Actively-managed funds are, as the name suggests, run by a fund manager. He or she will decide what to invest in and how much of the fund to invest in a particular stock, sector or country. They will also keep an eye on wider economic and political events that have an effect on stock markets and could affect investments within their fund.

The aim of these fund managers is to deliver the best returns they can. That might mean beating the rest of the market, or for funds with a more conservative investment strategy that might mean protecting capital and losing less value when markets fall.

Passive funds are very different. Rather than being actively run by a manager, whose aim is to beat a particular sector or index by actively choosing stocks they believe will beat those returns, passive funds are designed to simply emulate or track that index instead. That’s why you’ll often hear them referred to as index or tracker funds, as well.

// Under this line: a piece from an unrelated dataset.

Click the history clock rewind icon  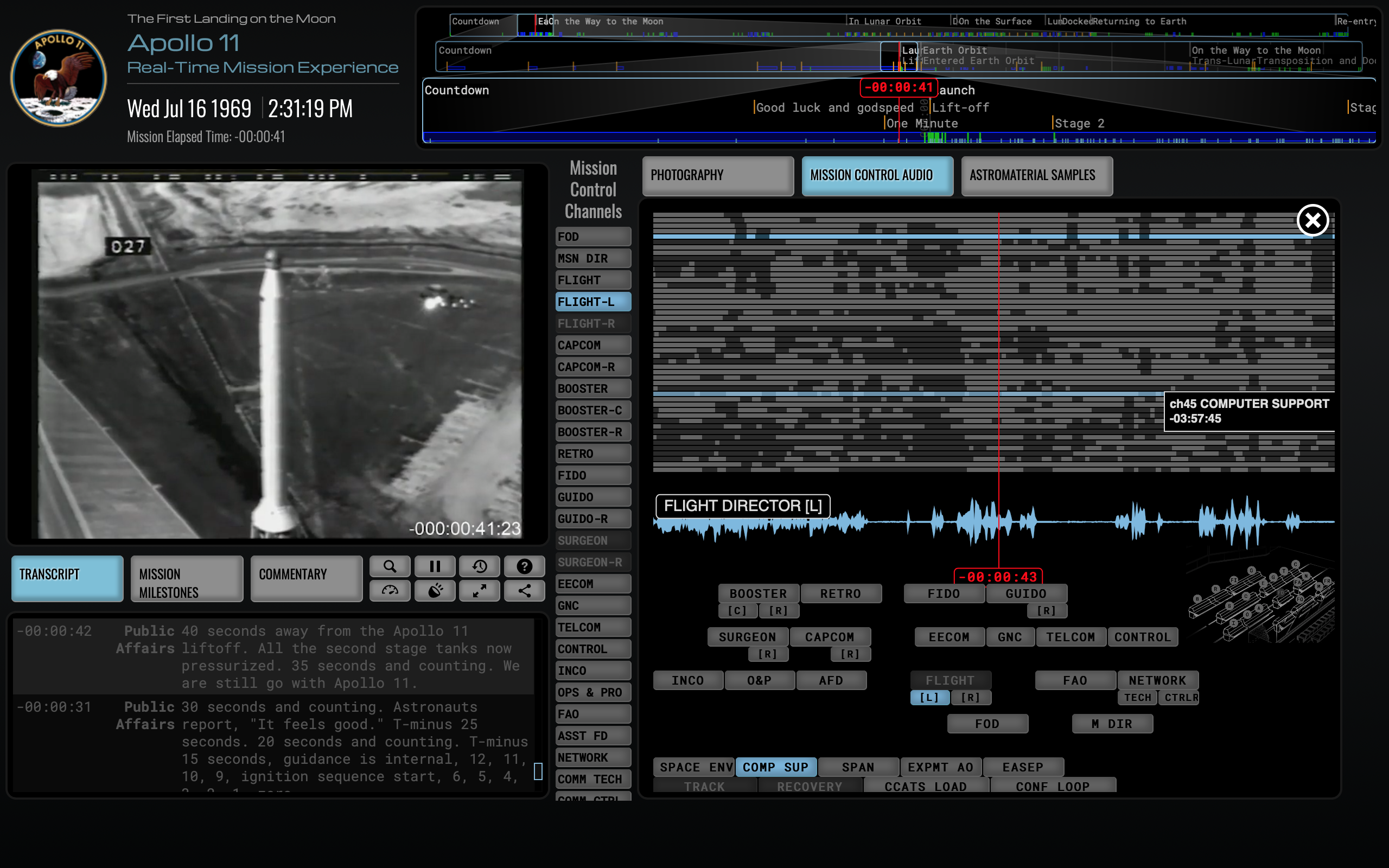coord(479,566)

Tap into a world of expertise

Why so many people choose to invest in actively-managed funds is because of the potential they have to deliver far superior returns than a simple tracker fund. If they get it right, an active fund manager offers the potential for far higher returns.

And that is largely down to the experience and expertise of the manager running the fund. It’s fair to say that few, if any, private investors have the time or the skill to deliver the sort of returns they would really like.

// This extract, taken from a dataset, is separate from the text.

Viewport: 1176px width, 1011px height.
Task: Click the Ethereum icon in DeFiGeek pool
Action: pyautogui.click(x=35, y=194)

As well as having years, if not decades of experience, the fund managers and their teams dedicate a large part of their time getting to know the companies they invest in. As well as analysing them and comparing them to other companies in their sector, they will often make regular visits to see how the company operates first-hand and get to know the senior management teams.

As a private investor, with your own day job to do it’s impossible to find the time to immerse yourself in the stock market and the wider world of investments to the extent that fund managers are able to do on a daily basis. And don’t forget the years of experience they also have behind them. Expertise on that sort of level is not something most private investors can ever hope to achieve.
Ready to get active?

Of course, it’s entirely your choice, but some areas of investment lend themselves more to active management than a passive approach. Investments in emerging markets benefit from the sort of in-depth local knowledge that a fund manager can tap into and property funds, which buy commercial properties and pay returns based on rental income and increases in the capital value of the properties in a portfolio, simply cannot be emulated by a straightforward tracker fund.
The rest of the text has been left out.